= Task prompt =
Copy the part of the listing that opens with the line containing "coordinates (43, 308)." and closes with the line containing "center [2282, 875].", reproducing those lines character for character.
= = = = =
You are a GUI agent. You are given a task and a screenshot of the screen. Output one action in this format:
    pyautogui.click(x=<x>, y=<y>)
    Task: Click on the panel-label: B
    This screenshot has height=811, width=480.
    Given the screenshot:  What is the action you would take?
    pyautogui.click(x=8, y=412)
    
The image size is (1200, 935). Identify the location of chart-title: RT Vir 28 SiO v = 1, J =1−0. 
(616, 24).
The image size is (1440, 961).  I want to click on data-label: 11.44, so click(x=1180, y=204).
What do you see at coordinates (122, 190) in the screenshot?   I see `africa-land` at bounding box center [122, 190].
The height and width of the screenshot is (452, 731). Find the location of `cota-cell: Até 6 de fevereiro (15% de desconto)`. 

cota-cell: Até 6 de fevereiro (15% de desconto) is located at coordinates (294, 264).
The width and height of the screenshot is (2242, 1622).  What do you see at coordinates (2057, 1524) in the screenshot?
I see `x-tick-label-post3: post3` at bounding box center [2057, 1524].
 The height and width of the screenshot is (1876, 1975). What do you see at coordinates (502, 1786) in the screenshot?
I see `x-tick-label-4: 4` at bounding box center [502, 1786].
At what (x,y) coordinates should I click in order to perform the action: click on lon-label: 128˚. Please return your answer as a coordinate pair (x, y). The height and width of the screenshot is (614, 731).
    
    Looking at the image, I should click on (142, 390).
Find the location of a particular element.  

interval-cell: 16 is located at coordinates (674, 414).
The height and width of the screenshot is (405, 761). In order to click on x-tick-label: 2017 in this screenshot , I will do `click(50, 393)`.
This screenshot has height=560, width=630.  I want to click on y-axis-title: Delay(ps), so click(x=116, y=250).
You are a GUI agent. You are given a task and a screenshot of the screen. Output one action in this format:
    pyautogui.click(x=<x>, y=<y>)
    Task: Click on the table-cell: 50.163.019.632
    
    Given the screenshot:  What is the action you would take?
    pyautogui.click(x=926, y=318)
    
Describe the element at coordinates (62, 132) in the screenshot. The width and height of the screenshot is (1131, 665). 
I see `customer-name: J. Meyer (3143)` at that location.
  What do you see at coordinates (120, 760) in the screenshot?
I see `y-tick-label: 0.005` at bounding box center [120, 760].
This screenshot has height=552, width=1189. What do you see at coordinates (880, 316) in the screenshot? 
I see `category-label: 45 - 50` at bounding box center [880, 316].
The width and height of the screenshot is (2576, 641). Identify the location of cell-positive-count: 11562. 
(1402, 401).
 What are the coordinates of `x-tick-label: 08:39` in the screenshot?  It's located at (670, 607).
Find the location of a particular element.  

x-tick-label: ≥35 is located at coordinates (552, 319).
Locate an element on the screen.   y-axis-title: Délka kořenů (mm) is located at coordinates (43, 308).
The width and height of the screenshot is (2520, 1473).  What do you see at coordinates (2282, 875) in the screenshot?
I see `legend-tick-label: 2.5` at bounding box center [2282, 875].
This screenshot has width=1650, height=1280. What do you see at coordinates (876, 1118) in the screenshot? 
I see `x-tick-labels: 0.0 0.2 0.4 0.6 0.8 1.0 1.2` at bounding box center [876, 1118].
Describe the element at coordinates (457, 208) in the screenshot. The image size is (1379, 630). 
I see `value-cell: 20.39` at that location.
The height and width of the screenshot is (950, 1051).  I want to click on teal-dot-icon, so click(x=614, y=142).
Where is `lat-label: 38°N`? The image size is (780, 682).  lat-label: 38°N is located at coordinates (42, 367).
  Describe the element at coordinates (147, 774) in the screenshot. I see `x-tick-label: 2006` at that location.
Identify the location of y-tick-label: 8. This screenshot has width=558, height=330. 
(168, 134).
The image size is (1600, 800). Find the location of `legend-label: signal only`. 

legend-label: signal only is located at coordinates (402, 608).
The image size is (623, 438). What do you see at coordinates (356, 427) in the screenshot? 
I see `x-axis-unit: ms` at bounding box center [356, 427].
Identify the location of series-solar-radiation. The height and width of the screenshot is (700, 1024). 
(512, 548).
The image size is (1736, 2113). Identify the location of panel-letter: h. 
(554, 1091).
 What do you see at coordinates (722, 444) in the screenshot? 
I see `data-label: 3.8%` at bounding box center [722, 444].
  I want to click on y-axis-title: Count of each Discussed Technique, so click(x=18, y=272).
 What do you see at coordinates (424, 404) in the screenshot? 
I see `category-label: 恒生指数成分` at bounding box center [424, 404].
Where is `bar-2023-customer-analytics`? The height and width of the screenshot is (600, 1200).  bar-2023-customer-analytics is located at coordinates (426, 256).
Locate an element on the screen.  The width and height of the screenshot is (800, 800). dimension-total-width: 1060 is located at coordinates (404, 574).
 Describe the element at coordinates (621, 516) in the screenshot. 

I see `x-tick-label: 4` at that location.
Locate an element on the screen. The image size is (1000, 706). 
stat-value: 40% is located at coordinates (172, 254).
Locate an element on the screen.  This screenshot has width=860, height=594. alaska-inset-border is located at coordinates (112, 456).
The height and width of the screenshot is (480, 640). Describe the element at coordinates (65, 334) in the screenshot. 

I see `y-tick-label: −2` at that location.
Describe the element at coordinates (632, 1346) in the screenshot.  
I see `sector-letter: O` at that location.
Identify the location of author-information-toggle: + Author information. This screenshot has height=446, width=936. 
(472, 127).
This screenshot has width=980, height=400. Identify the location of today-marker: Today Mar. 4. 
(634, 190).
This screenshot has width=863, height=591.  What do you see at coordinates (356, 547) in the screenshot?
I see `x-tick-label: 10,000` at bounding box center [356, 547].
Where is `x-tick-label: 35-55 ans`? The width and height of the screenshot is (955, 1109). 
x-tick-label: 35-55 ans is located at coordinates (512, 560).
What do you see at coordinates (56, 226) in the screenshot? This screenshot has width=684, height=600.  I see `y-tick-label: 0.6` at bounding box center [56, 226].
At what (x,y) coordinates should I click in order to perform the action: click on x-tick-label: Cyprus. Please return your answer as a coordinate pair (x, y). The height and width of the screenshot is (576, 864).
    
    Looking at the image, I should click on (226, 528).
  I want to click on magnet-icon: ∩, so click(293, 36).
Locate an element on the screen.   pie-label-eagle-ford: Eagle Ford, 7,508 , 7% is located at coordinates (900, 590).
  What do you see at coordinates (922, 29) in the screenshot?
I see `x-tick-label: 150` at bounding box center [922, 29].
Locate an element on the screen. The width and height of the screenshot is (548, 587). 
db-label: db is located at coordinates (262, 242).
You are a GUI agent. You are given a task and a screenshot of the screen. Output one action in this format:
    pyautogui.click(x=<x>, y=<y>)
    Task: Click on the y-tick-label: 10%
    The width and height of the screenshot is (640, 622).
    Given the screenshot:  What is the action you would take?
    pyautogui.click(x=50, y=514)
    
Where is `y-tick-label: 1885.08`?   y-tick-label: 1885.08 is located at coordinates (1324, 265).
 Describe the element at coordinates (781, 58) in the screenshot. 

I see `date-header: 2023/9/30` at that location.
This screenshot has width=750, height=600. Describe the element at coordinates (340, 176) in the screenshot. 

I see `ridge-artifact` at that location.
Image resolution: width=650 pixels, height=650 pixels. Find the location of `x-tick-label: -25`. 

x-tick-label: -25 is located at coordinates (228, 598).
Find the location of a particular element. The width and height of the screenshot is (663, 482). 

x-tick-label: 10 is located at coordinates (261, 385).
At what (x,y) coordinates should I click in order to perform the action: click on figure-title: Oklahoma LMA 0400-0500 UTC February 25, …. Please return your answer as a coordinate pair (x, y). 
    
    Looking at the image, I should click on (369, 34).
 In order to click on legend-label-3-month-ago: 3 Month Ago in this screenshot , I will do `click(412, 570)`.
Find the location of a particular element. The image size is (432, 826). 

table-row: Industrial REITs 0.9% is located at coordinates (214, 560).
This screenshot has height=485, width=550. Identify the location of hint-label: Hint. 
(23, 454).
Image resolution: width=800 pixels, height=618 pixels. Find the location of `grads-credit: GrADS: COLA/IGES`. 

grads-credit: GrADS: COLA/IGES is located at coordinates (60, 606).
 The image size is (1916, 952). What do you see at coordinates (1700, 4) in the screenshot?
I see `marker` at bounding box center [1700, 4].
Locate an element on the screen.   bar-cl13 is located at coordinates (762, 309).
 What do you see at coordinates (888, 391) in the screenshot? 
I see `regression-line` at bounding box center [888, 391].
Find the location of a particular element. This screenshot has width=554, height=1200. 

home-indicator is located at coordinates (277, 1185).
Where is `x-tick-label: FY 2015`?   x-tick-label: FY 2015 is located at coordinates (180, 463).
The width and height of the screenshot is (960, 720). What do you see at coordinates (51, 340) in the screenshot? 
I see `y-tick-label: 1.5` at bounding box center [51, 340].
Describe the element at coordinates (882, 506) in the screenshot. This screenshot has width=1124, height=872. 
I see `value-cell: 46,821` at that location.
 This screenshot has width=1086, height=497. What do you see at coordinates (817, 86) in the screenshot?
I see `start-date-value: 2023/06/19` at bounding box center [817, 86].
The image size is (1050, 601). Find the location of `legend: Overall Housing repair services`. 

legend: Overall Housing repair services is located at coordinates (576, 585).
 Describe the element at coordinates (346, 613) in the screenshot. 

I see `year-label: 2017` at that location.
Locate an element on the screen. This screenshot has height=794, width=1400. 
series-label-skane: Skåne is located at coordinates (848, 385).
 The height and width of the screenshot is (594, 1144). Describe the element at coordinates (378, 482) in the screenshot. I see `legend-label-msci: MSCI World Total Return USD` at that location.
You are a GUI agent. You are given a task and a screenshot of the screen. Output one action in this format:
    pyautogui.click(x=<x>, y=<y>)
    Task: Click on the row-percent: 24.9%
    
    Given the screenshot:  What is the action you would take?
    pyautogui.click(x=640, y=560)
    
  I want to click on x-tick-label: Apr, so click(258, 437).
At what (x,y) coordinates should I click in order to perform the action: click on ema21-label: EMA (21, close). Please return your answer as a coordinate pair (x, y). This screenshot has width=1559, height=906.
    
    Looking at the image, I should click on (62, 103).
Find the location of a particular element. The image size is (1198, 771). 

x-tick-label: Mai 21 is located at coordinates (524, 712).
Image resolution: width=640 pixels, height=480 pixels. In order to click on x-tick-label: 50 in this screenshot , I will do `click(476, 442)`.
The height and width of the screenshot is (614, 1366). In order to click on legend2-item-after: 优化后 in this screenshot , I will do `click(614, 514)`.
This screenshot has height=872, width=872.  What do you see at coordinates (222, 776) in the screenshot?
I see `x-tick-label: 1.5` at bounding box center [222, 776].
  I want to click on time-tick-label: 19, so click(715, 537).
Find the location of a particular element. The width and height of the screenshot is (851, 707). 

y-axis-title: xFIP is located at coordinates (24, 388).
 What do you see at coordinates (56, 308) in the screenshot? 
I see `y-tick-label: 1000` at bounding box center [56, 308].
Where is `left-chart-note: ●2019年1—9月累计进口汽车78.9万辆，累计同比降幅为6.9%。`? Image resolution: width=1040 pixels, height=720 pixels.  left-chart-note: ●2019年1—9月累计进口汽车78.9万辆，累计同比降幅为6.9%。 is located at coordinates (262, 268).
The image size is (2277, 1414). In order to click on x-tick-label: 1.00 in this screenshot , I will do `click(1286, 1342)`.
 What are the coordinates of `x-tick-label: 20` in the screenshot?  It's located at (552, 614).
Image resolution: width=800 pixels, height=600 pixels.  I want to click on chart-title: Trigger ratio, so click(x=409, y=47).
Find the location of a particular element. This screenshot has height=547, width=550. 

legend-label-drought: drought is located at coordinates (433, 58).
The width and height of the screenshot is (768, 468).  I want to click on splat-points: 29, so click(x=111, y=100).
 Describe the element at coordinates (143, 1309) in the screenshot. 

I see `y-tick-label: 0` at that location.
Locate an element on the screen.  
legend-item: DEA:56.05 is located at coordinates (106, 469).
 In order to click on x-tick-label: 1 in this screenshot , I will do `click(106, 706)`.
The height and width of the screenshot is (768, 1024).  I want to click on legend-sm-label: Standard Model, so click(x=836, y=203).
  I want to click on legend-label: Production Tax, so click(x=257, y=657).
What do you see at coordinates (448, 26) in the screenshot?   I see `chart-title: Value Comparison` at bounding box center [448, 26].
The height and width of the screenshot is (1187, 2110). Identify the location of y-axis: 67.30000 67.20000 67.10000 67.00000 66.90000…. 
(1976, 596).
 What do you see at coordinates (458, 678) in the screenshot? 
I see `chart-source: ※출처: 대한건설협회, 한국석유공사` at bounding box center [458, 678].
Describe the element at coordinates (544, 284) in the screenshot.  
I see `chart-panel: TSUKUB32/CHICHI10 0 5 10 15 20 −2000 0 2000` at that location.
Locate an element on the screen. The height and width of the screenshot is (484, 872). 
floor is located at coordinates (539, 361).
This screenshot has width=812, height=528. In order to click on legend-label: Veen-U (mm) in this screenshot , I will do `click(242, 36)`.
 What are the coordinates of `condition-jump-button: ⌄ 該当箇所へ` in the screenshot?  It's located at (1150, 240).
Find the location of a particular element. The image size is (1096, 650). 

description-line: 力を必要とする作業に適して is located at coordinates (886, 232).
= = = = =
= Reply to the task =
Locate an element on the screen.   y-axis-title: Délka kořenů (mm) is located at coordinates (43, 308).
The width and height of the screenshot is (2520, 1473).  What do you see at coordinates (2282, 875) in the screenshot?
I see `legend-tick-label: 2.5` at bounding box center [2282, 875].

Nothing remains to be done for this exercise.